Does drinking energy drinks instead of coffee give you worse stress and sleep? One research paper says, “YES”, but this might not be the case for all energy drink users. In this post, we’re going to take a closer look at that study and what it means to YOU. In other words, I’m going to give you three things you should look for to see how energy drinks might be affecting YOUR stress and sleep.
Short on time? This blog post is available in podcast format too! Click the player below, and don’t forget to subscribe to this show on your favorite podcast platform.
Nurses Drinking Energy Drinks Report Worse Sleep and Stress
To begin with, we should briefly discuss this research paper. The paper is called, “Nurses Consuming Energy Drinks Report Poorer Sleep and Higher Stress” [see Reference 1, below]. In this study, they asked nurses about their stress levels, their sleep habits, and their caffeine intakes.
Most of these nurses worked 10-hour shifts back to back to back. So you know these nurses were legitimately tired! Furthermore, in this study, there WAS a statistically significant difference between the coffee drinkers and the energy drink users. In fact, those who drank energy drinks had worse sleep. They had worse stress too, but it wasn’t a statistically significant difference compared to the coffee drinkers.
But let’s talk about what this means to you.

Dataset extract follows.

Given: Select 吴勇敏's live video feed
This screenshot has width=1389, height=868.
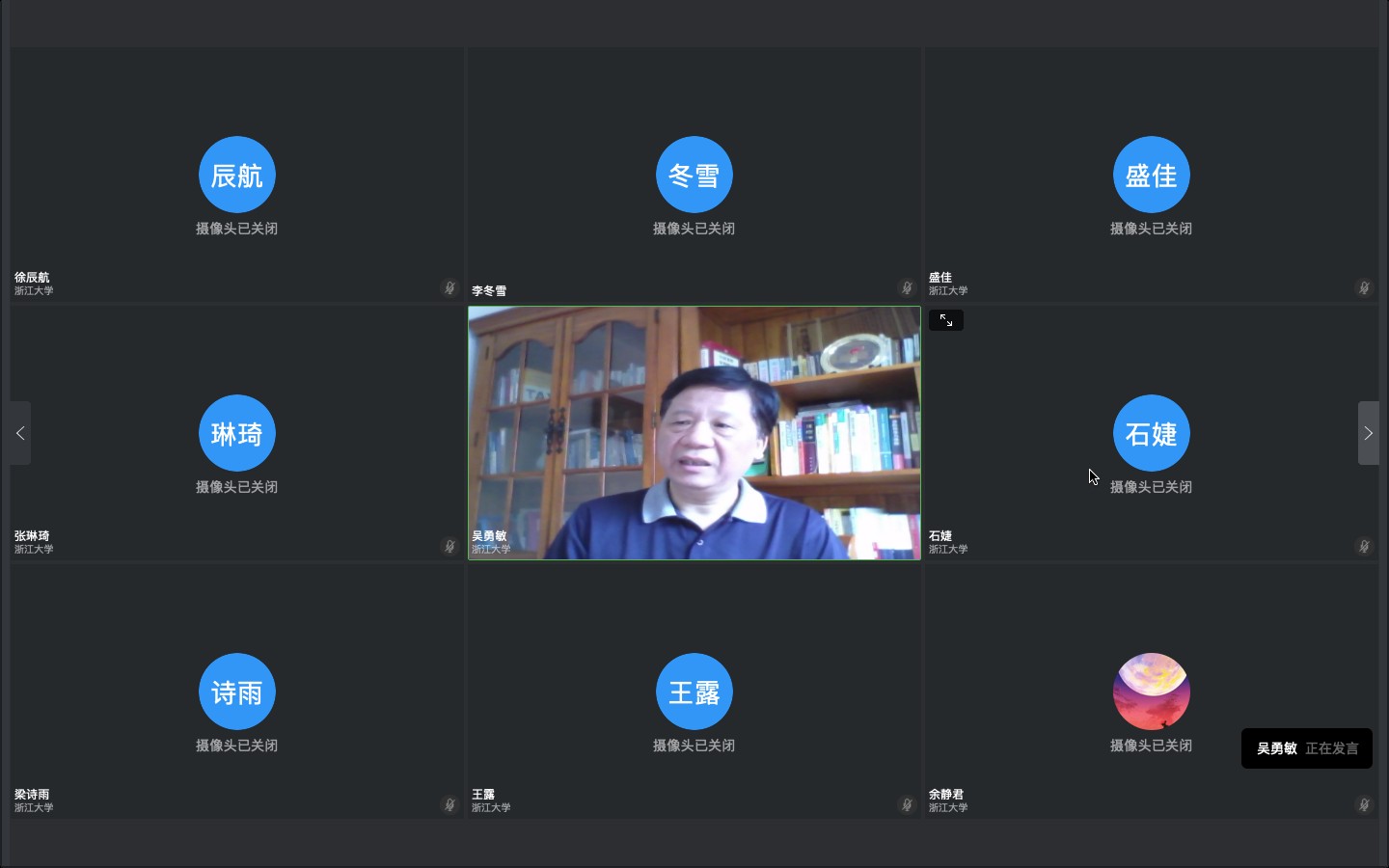Looking at the screenshot, I should (694, 432).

How to Check Whether Energy Drinks Are Affecting Your Sleep and Stress
If you’re concerned about how energy drinks are affecting your sleep and stress, here’s what you can do.
First of all, think back over the past month. On average, how well did you sleep on a scale of 1-10. One being “Absolutely Awful”. Ten being “Absolutely Wonderful”. Think about how easily and how fast you fell asleep. How many times did you get up during the night? Think about how you felt when you woke up. In other words, if you got 8 hours of sleep, did you feel like you got 8 hours of sleep.
Second, think about your average stress level over the past month. There were probably some wonderful days and some awful days, but think about the average. How stressed were you on a scale of 1 to 10? Think about the stress from your workload, conflict with a team member or manager, not feeling prepared, or not having clear directions.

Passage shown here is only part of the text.